Berlin - Ausdauer, Kraft, Schnelligkeit und Koordination – eine Stunde soll der Test dauern, dann gibt es Empfehlungen, wie sich die sportlichen Leistungen noch steigern lassen. Nordrhein-Westfalen geht jetzt voran, sagt Fettleibigkeit bei Kindern den Kampf an. Ab August sollen an Rhein und Ruhr in Modellversuchen Fitness-Tests für Grundschüler erprobt werden. „Ziel ist es, Eltern und Kinder frühzeitig auf motorische Defizite hinzuweisen“, kündigte NRW-Sportministerin Ute Schäfer (SPD) an.

Fitness-Tests als Modell, das Schule machen sollte? Beifall kommt von Politikern im Bundestag und von Pädagogen. Auch die Krankenkassen begrüßen den Vorstoß. „Wir finden es gut, dass sich die Politik um die Fitness von Grundschulkindern kümmern will, sagt Florian Lanz, Sprecher des GKV-Spitzenverbandes, im Gespräch mit unserer Berliner Redaktion.

Aus Sicht des Lehrerverbandes ist der Handlungsbedarf groß. „Wir haben ein ernsthaftes Problem bei den motorischen Fähigkeiten und der körperlichen Verfassung unserer nachwachsenden Generation“, erklärte Verbandschef Josef Kraus. Die Kinder und Jugendlichen seien „immer schwerfälliger, immer unbeweglicher und schwerer“.
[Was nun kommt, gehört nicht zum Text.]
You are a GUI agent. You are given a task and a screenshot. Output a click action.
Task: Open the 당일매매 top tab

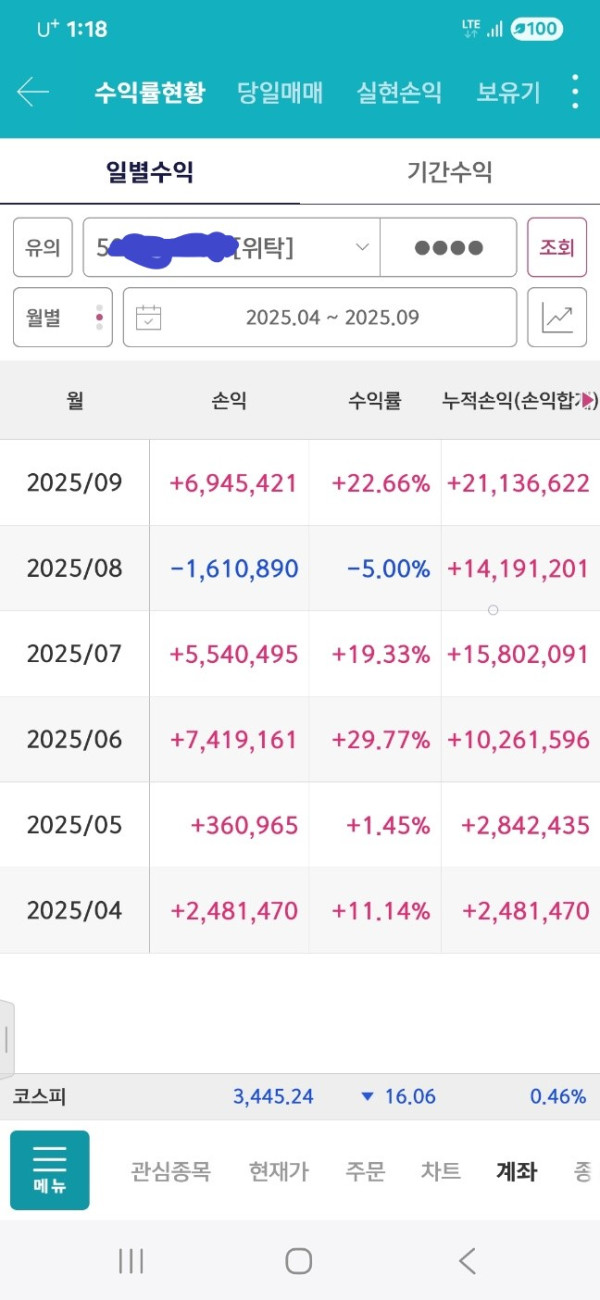tap(280, 93)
Fachleute schlagen schon seit längerem Alarm. Die Zahl der übergewichtigen Kinder und Jugendlichen in Deutschland nimmt stark zu. 1,9 Millionen Jungen und Mädchen sind mittlerweile betroffen – 50 Prozent mehr als noch vor 20 Jahren. 800 000 Jungen und Mädchen sind sogar krankhaft fettleibig.